17 September 2012 By Chris Hughes

Cheap money. Tick. Stable equity markets. Tick. Revenue pressure. Tick. Ideal conditions for a boom in mergers and acquisitions, surely? Spirits seem to be stirring in Europe, of all places, with BAE’s attempted union with defence peer EADS and Glencore’s heated pursuit of fellow miner Xstrata, while August generated a handful of multi-billion dollar U.S. deals. But not all the ingredients are in place to cook up a deal feast.

Financial conditions are certainly propitious for companies to take on debt and buy equity. Real policy interest rates are negative and shares are cheap enough that many companies offer cashflow yields higher than the interest rate on debt financing. As yet, though, the equity of choice for companies has been their own. Buybacks are buoyant, while global M&A volumes are down 17 percent year-to-date, including falls of 28 percent in the United States and 15 percent in Europe, according to Thomson Reuters data.

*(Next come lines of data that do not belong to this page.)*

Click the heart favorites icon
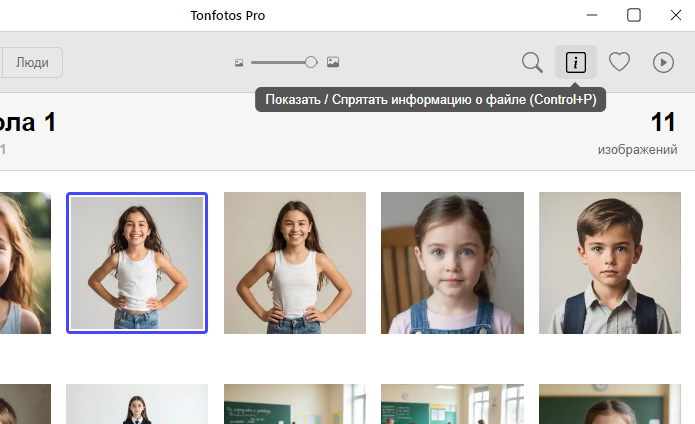695x424 pixels. point(620,62)
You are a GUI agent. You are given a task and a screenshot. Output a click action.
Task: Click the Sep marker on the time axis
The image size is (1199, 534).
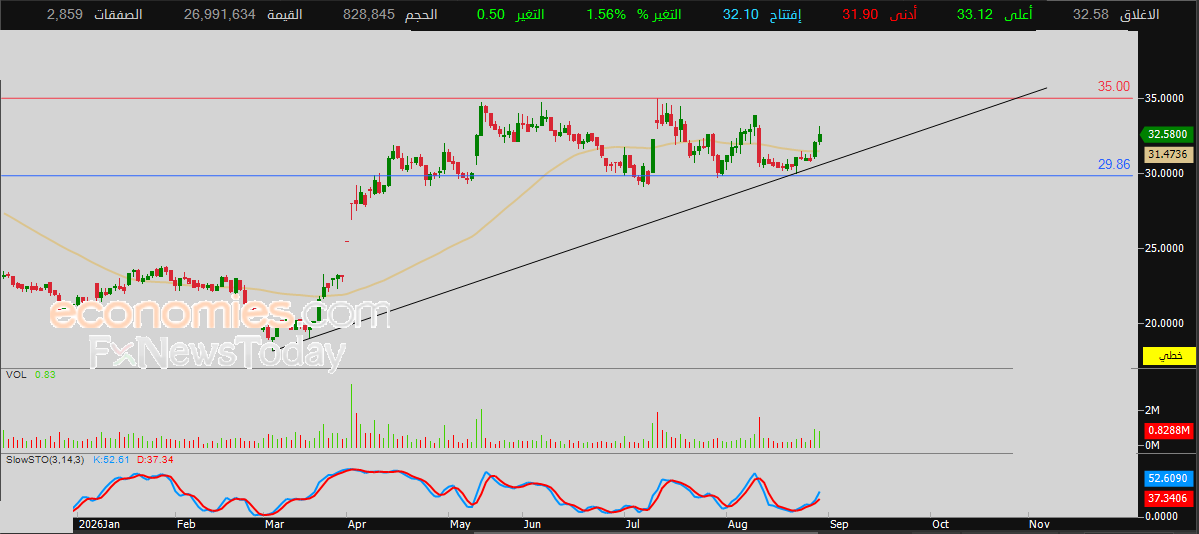pyautogui.click(x=837, y=525)
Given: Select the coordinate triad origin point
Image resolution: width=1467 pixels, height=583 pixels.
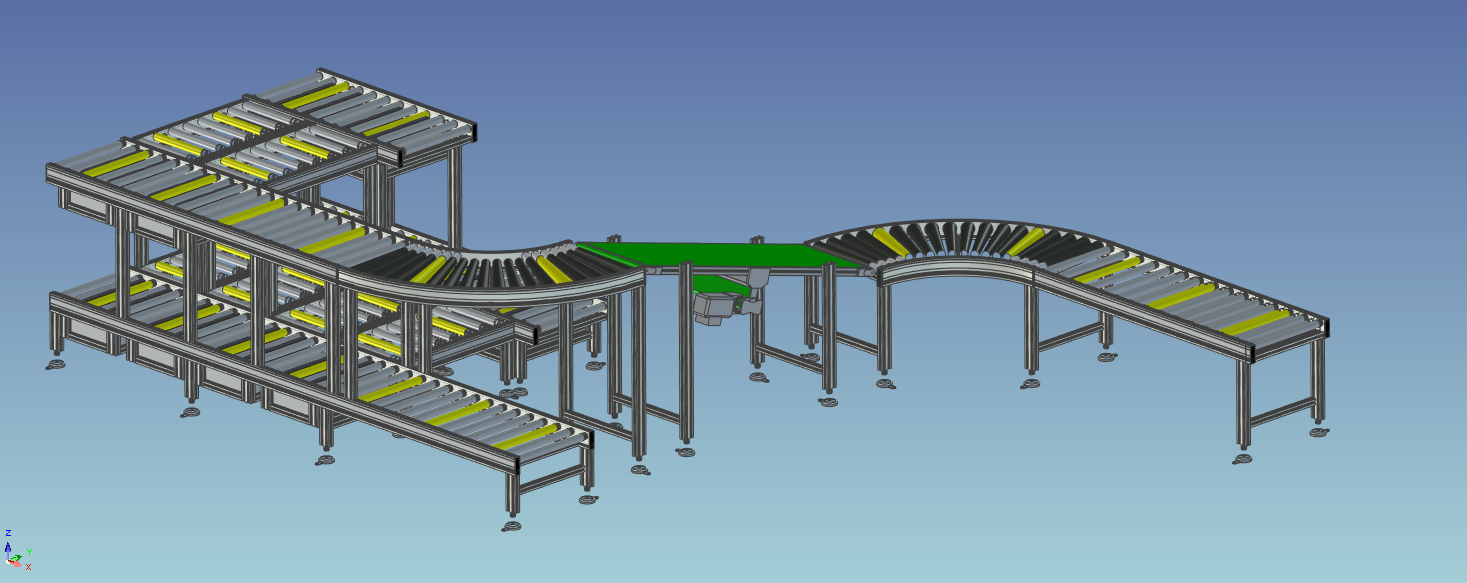Looking at the screenshot, I should pos(9,561).
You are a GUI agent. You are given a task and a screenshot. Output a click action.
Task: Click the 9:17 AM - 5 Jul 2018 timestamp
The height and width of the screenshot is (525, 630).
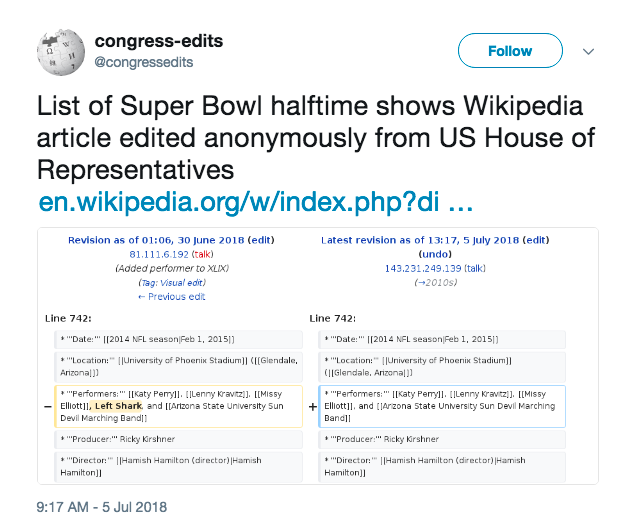pos(102,507)
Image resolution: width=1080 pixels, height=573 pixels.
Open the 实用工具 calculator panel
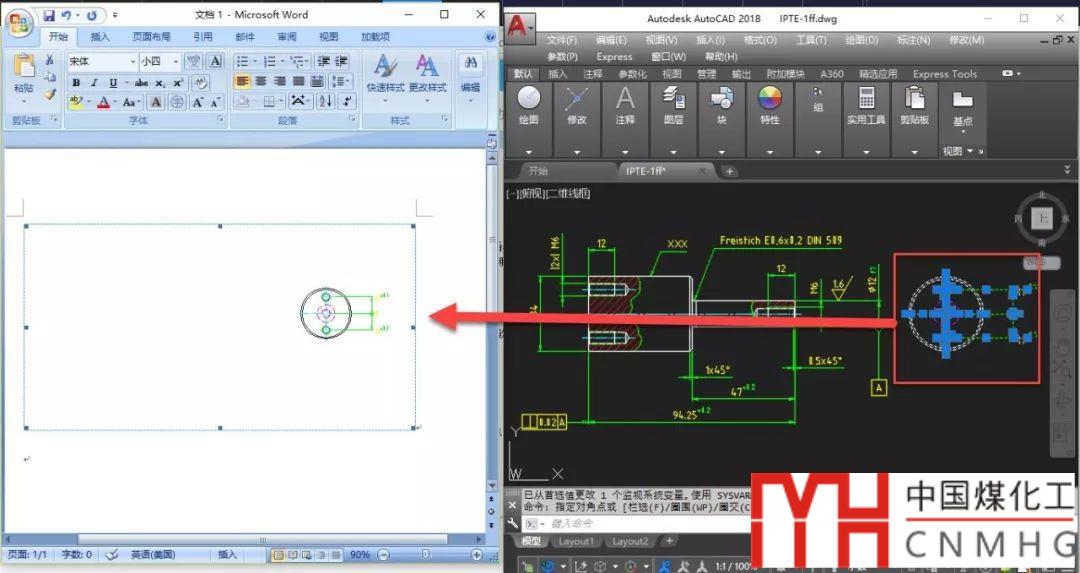[x=866, y=98]
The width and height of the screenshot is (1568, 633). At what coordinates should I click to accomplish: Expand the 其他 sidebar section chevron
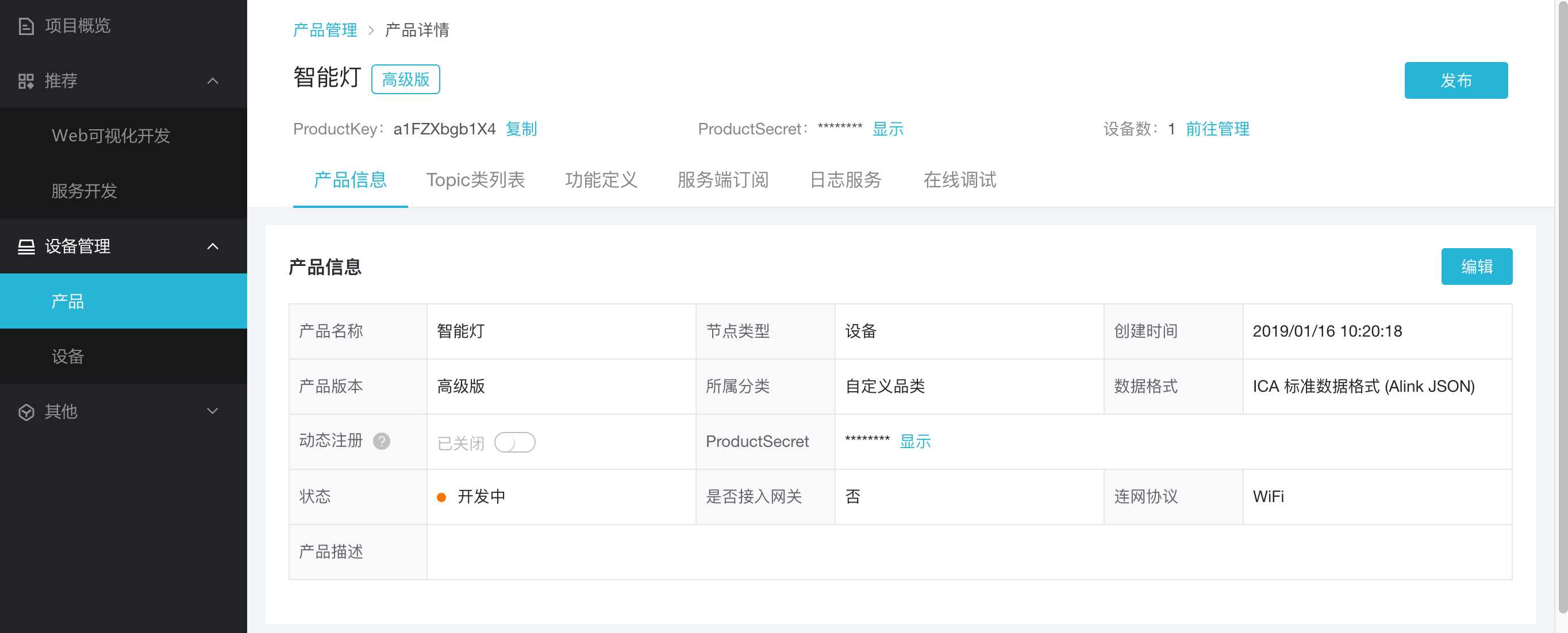click(213, 411)

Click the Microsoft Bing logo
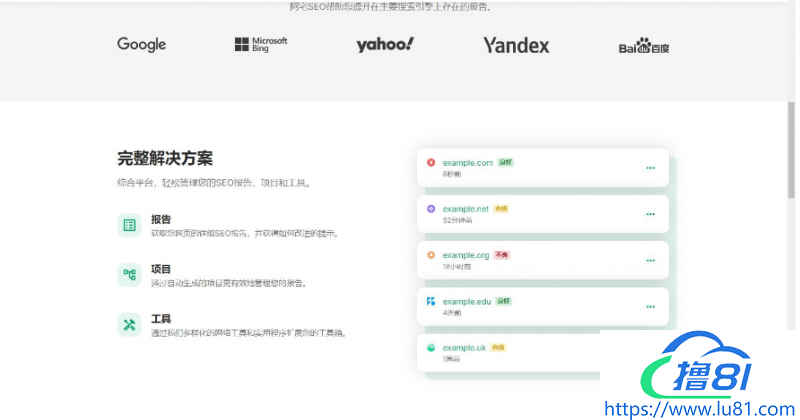260,44
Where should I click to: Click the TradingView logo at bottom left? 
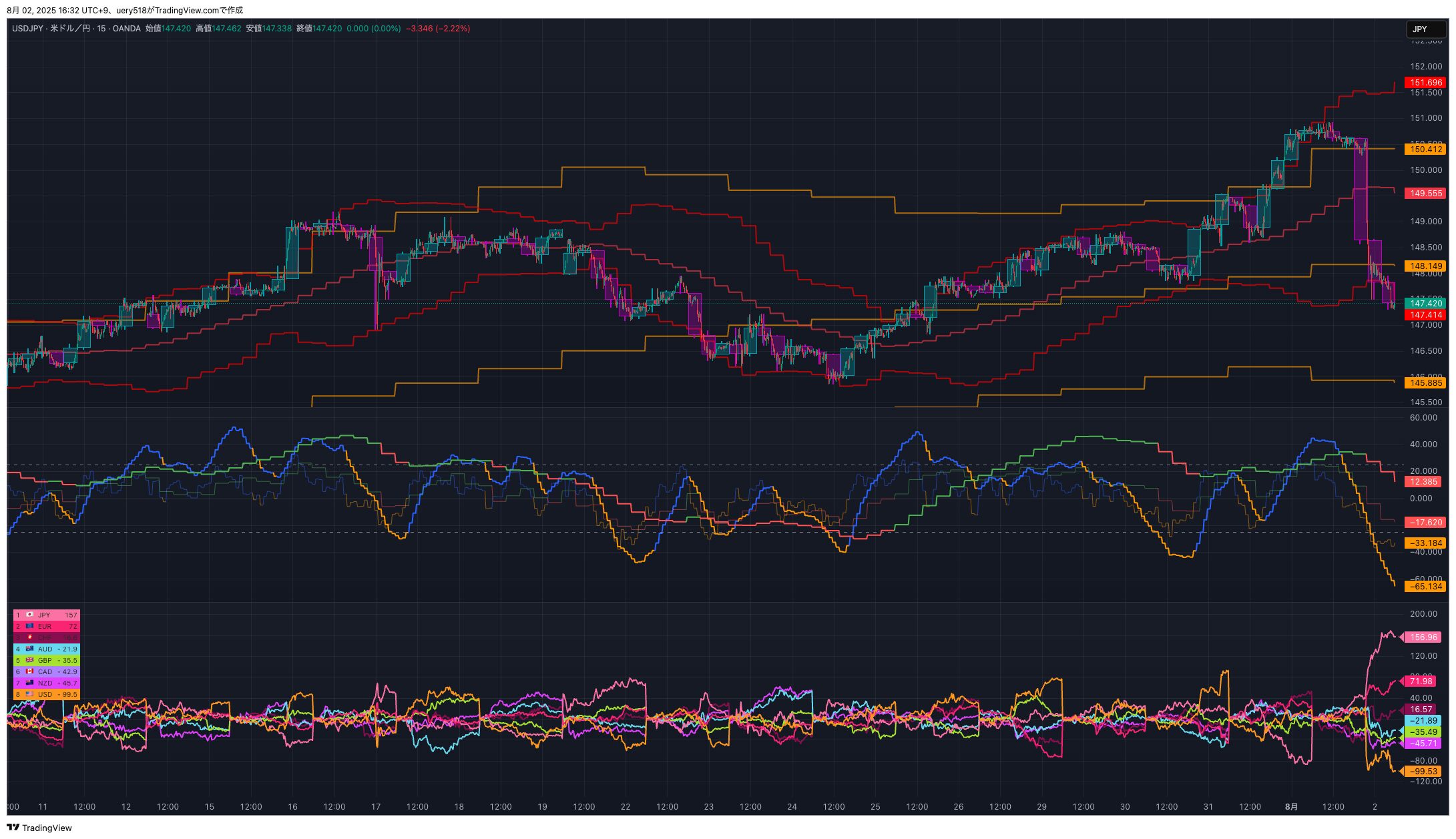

Adversity might encourage boldness. China’s growth is slowing, the U.S. recovery remains a work in progress and Europe’s has barely begun. That argues for deals to build scale, cut costs and obtain greater leverage in procurement – key, although not sole, drivers of the BAE-EADS talks. And assuming recovery is only deferred, now is the moment to buy capacity on the cheap. Building it is costlier and riskier.

So why are deal volumes so low? Because financing and logic aren’t enough. Chief executives, boards and investors all need to believe that deals offer more return than risk. That confidence is lacking. The Philadelphia Fed’s latest Business Outlook survey reported less optimism than in July. Shareholders are inclined to punish companies for increasing leverage.

Europe’s big deals give a false signal. Both have been in the works for ages – BAE-EADS from the late-1990s and Glencore’s since its holding in Xstrata became a large part of the trader-miner’s value. Besides, a deal would actually deleverage Glencore’s balance sheet.

A minority buyout here, a long-mooted merger there – deals will happen. But bankers shouldn’t spend the bonus yet.